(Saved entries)
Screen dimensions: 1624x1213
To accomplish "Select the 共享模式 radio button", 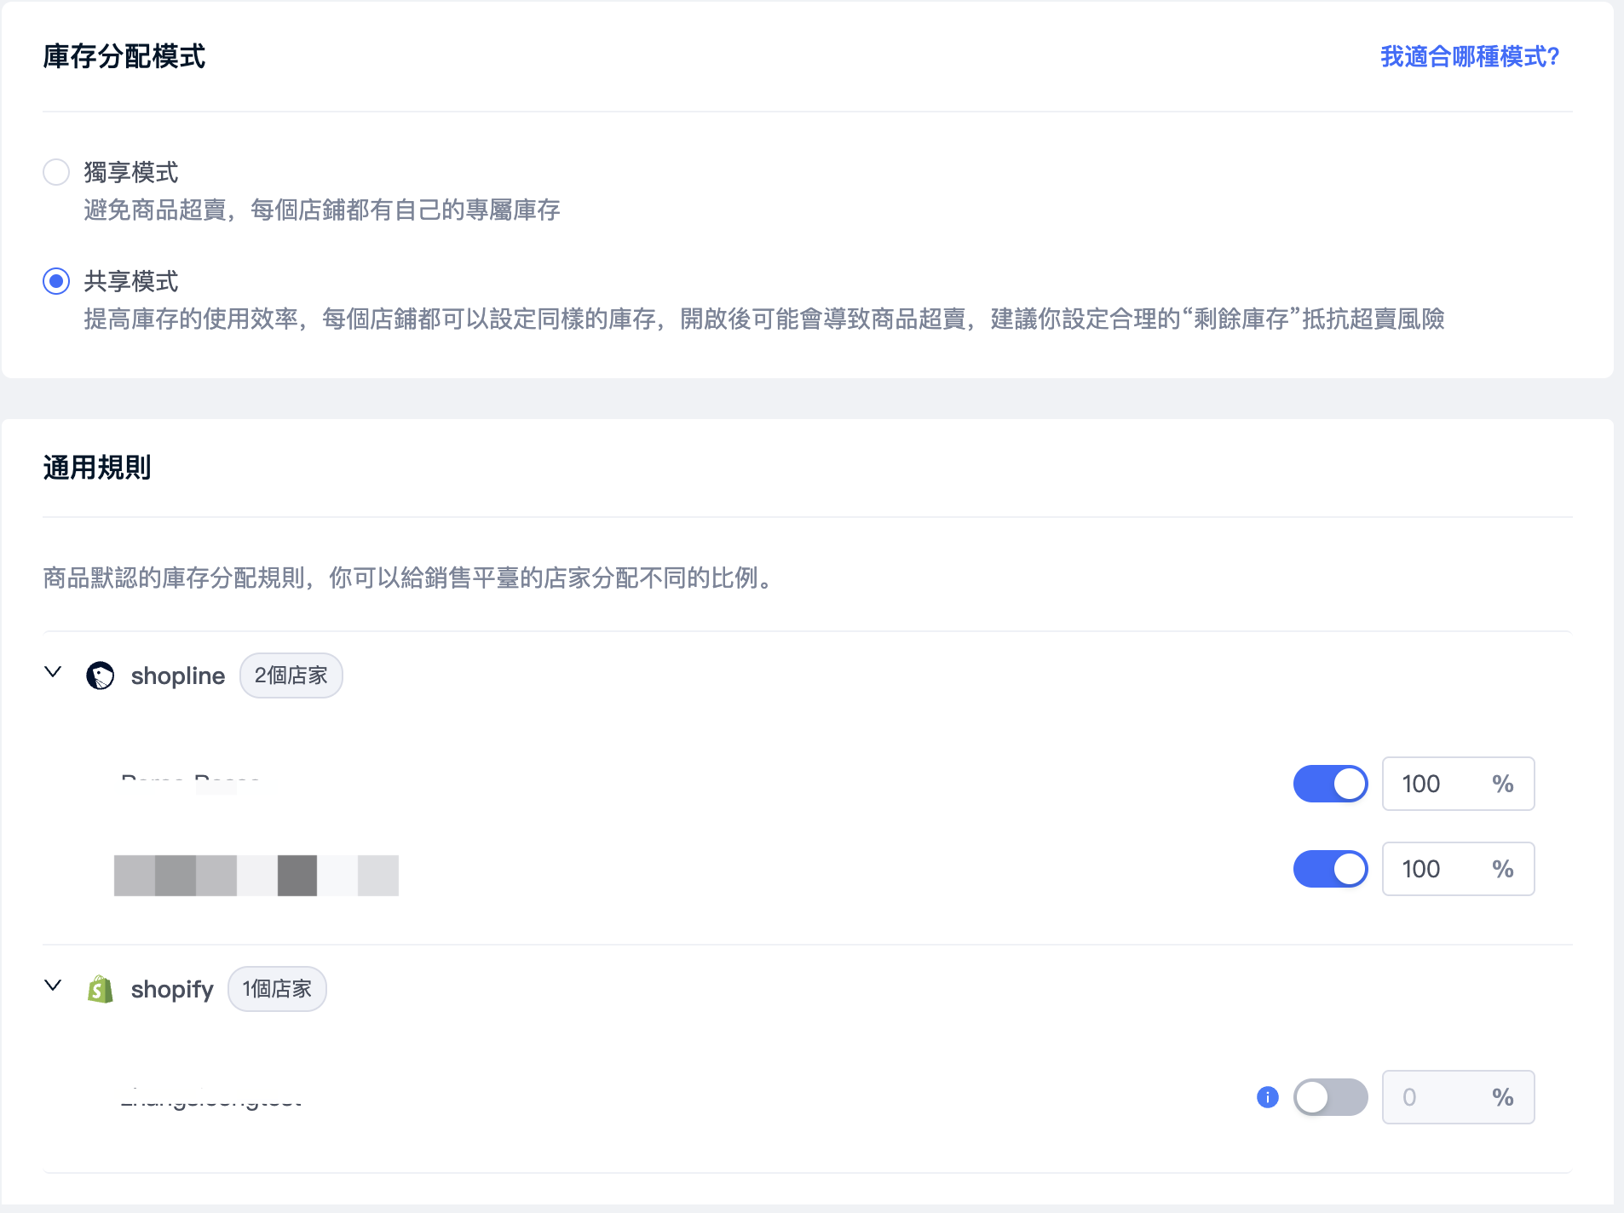I will point(56,281).
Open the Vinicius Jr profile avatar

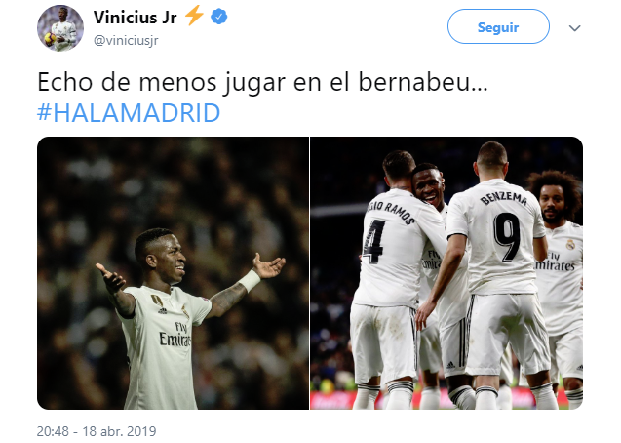(60, 27)
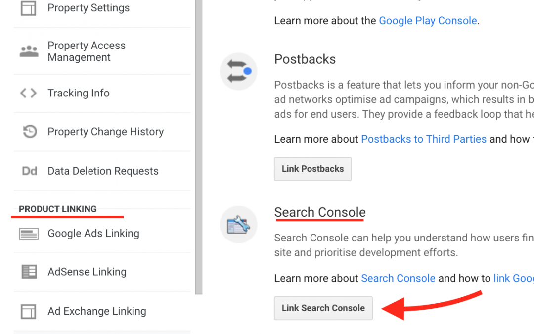Image resolution: width=534 pixels, height=334 pixels.
Task: Click the Property Settings layout icon
Action: (x=28, y=8)
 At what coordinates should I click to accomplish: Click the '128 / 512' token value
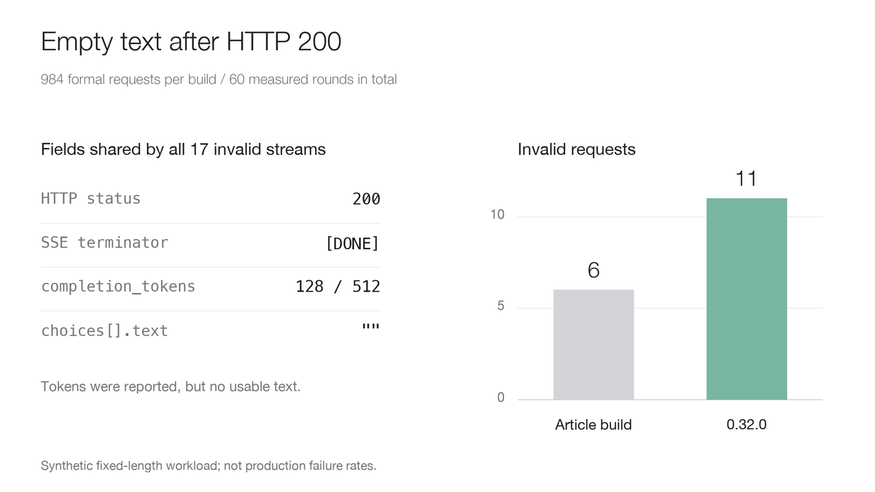[x=338, y=286]
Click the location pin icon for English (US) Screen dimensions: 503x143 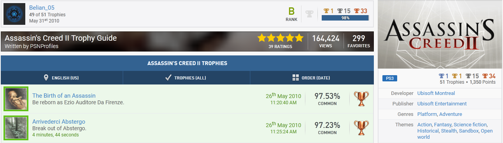click(x=46, y=78)
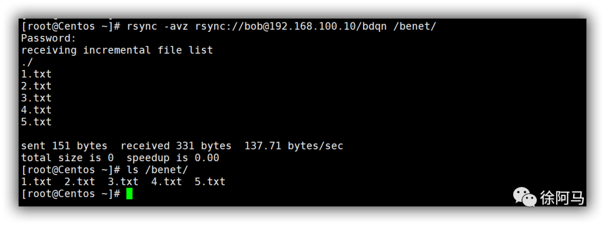This screenshot has height=225, width=605.
Task: Click the 徐阿马 watermark text
Action: click(x=562, y=198)
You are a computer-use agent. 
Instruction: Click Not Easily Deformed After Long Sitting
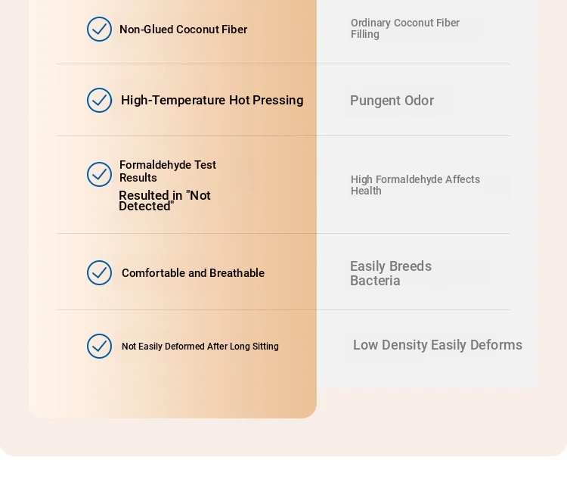point(200,347)
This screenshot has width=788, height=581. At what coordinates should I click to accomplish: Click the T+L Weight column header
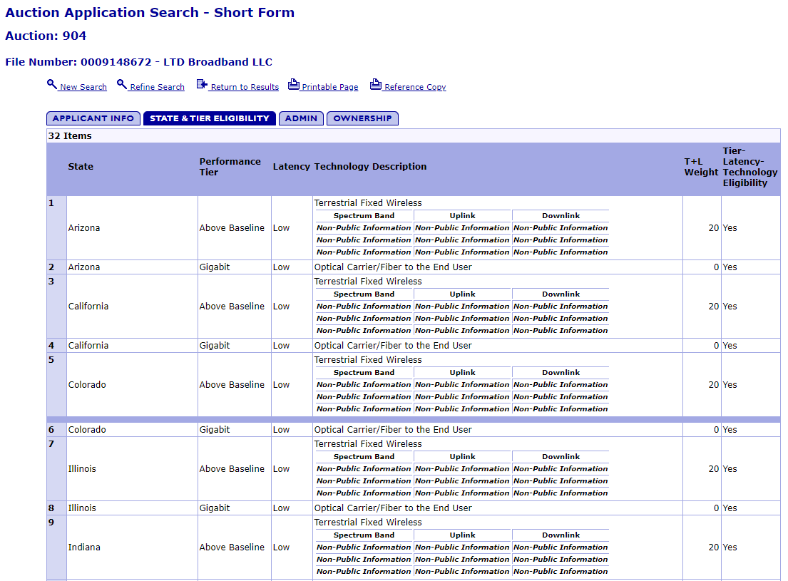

• **Task objective**
Give again, word for word, the line that contains "You are a computer-use agent." and every line after it through the end of the entries; omit the pictures.

• **Expected output**
You are a computer-use agent. 
Instruction: Click Not Easily Deformed After Long Sitting
point(200,347)
This screenshot has width=788, height=581. At what coordinates should I click to accomplish: Click the T+L Weight column header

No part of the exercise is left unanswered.